[Stored items]
☆ ☆ ☆ ☆ ☆ ☆ ☆
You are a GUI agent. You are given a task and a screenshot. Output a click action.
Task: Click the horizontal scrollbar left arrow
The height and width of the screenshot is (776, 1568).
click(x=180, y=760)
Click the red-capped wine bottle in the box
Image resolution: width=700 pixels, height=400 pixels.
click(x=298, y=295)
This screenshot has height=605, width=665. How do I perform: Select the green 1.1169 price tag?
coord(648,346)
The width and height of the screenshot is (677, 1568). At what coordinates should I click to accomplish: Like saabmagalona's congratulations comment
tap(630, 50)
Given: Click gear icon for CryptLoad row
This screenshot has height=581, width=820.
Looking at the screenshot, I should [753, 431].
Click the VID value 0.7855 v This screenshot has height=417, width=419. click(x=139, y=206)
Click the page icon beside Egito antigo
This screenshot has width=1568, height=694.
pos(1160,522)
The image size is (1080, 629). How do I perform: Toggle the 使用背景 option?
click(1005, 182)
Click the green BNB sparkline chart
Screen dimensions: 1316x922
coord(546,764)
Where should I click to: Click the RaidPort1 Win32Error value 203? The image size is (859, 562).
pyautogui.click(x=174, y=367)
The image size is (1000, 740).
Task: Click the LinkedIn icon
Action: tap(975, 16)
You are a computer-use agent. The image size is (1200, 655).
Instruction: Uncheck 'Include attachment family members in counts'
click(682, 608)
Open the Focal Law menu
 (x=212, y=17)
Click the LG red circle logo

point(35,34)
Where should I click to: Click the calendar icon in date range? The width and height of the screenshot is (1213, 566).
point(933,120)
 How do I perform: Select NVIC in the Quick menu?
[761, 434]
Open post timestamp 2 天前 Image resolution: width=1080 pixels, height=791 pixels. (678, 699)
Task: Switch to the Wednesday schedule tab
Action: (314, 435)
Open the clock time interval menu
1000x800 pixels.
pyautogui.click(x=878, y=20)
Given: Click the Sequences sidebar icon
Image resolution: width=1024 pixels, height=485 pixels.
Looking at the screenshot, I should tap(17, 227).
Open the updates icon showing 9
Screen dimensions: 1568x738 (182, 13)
☆ ☆ ☆ ☆ ☆ ☆ ☆
Every entry must be set down again exactly as it reads.

TASK ANSWER:
You are a GUI agent. You are given a task and a screenshot. Output a click action.
Task: Click the horizontal scrollbar left arrow
The height and width of the screenshot is (776, 1568).
click(x=180, y=760)
Click the red-capped wine bottle in the box
Image resolution: width=700 pixels, height=400 pixels.
click(x=298, y=295)
This screenshot has height=605, width=665. How do I perform: Select the green 1.1169 price tag?
coord(648,346)
The width and height of the screenshot is (677, 1568). At what coordinates should I click to accomplish: Like saabmagalona's congratulations comment
tap(630, 50)
Given: Click gear icon for CryptLoad row
This screenshot has height=581, width=820.
Looking at the screenshot, I should [753, 431].
Click the VID value 0.7855 v This screenshot has height=417, width=419. click(x=139, y=206)
Click the page icon beside Egito antigo
This screenshot has width=1568, height=694.
pos(1160,522)
The image size is (1080, 629). How do I perform: Toggle the 使用背景 option?
click(1005, 182)
Click the green BNB sparkline chart
Screen dimensions: 1316x922
coord(546,764)
Where should I click to: Click the RaidPort1 Win32Error value 203? The image size is (859, 562).
pyautogui.click(x=174, y=367)
The image size is (1000, 740).
Task: Click the LinkedIn icon
Action: tap(975, 16)
You are a computer-use agent. The image size is (1200, 655).
Instruction: Uncheck 'Include attachment family members in counts'
click(682, 608)
Open the Focal Law menu
 (x=212, y=17)
Click the LG red circle logo

point(35,34)
Where should I click to: Click the calendar icon in date range? The width and height of the screenshot is (1213, 566).
point(933,120)
 How do I perform: Select NVIC in the Quick menu?
[761, 434]
Open post timestamp 2 天前 Image resolution: width=1080 pixels, height=791 pixels. (678, 699)
Task: Switch to the Wednesday schedule tab
Action: (314, 435)
Open the clock time interval menu
1000x800 pixels.
pyautogui.click(x=878, y=20)
Given: Click the Sequences sidebar icon
Image resolution: width=1024 pixels, height=485 pixels.
Looking at the screenshot, I should tap(17, 227).
Open the updates icon showing 9
Screen dimensions: 1568x738 (182, 13)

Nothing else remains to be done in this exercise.